I’m used to helping managers deliver tough messages.

“Your performance is not up to par.”
“We received a customer complaint about your work.”
“You were late today.”

These conversations sometimes cause us to pause, but we press forward because if we don’t, the team, the organization, and our customers will suffer.

Lately I’ve been working with managers on delivering a new kind of message-a message none of us wants to deliver:

“You are being laid off.”

The difference with a layoff conversation is that it may not always be due to the employee’s performance. The individual might be a great employee and the organization just can’t sustain the work at this point. Managers who have to deliver these messages are struggling. Here are a few tips for delivering the layoff message with respect, compassion, and kindness:

Prepare for your own emotions. Allow yourself to be angry, sad, or resentful. Then let it go. The more emotional you are in the layoff meeting, the more likely you are to say something that is not helpful or productive to the employee.

Take ownership of the decision. No one will be happy about a layoff but blaming the decision on a higher authority doesn’t help. “This wasn’t my idea” or “Corporate says we have to do this,” doesn’t add to your credibility and does nothing for the employee who is struggling with the loss.

Don’t confuse the employee with your personal opinions. You might want to tell the employee what you really think of this situation. You might want to pad the conversation with your ideas about how the layoff could have been avoided. Resist that temptation. Once the decision to separate the employee has been made, you will not be helping anyone by sharing your perspectives. Stick to the facts.
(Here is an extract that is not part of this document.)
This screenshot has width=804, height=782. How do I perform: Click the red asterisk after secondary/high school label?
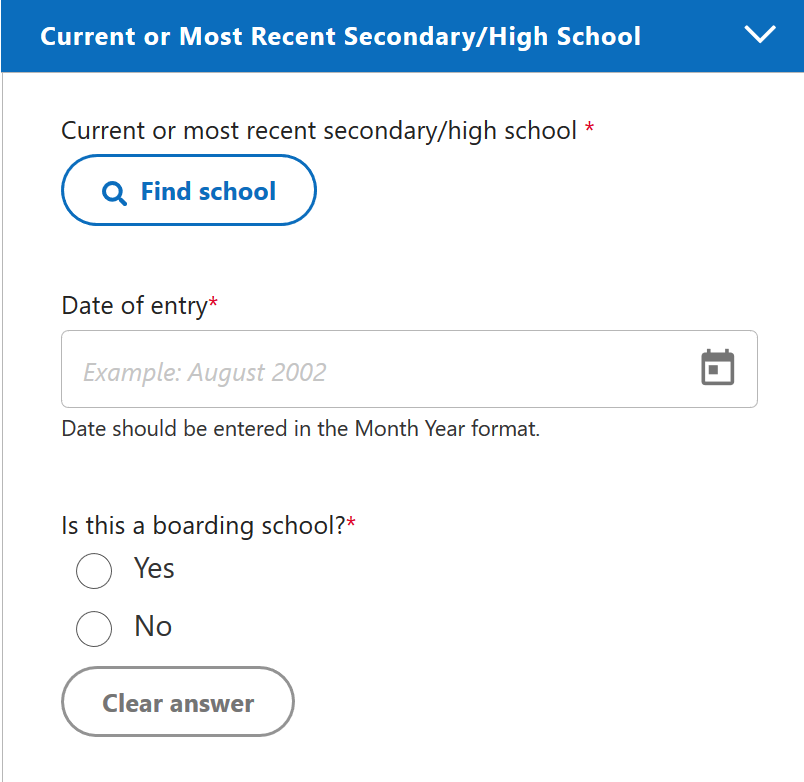click(x=589, y=129)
Consider the logistics of the meeting. If you are notifying several employees in one work group that they are being laid off and if the layoff is based on seniority, sequence the meetings in order of least to most senior. Conduct the meetings in a private place so that employees can express their thoughts without others eavesdropping. Determine who should be in the meetings and what role each attendee will play (managers, executives, human resources, etc.)

Use a script and stick to it. When you are telling an employee that they are being laid off, it’s important that the message be consistent and clear. Ask your HR department for a script to follow and then deliver the message as authentically as possible, while sticking to the facts.

Have tissues and water available. This will be an emotional conversation for the employee and probably for you. Be prepared for a range of emotions and let them happen.

Listen carefully to the employee’s response and show compassion. The reaction you witness in a layoff notification meeting may range from shock and denial to relief. For a full exploration of these reactions, check out the Deems Job Loss Reaction Cycleâ„¢ in the new book, Making Job Loss Work for You, by Richard and Terri Deems.

Keep the meeting brief. When you are delivering the initial layoff message, limit the meeting to 10 or 15 minutes. This is not the place for strategizing about the employee’s career plans or for solving the organization’s problems. Save the analysis of the past and planning for the future for another time.

This will never be easy. With a little forethought, however, you can carry out this process with respect, compassion, and kindness.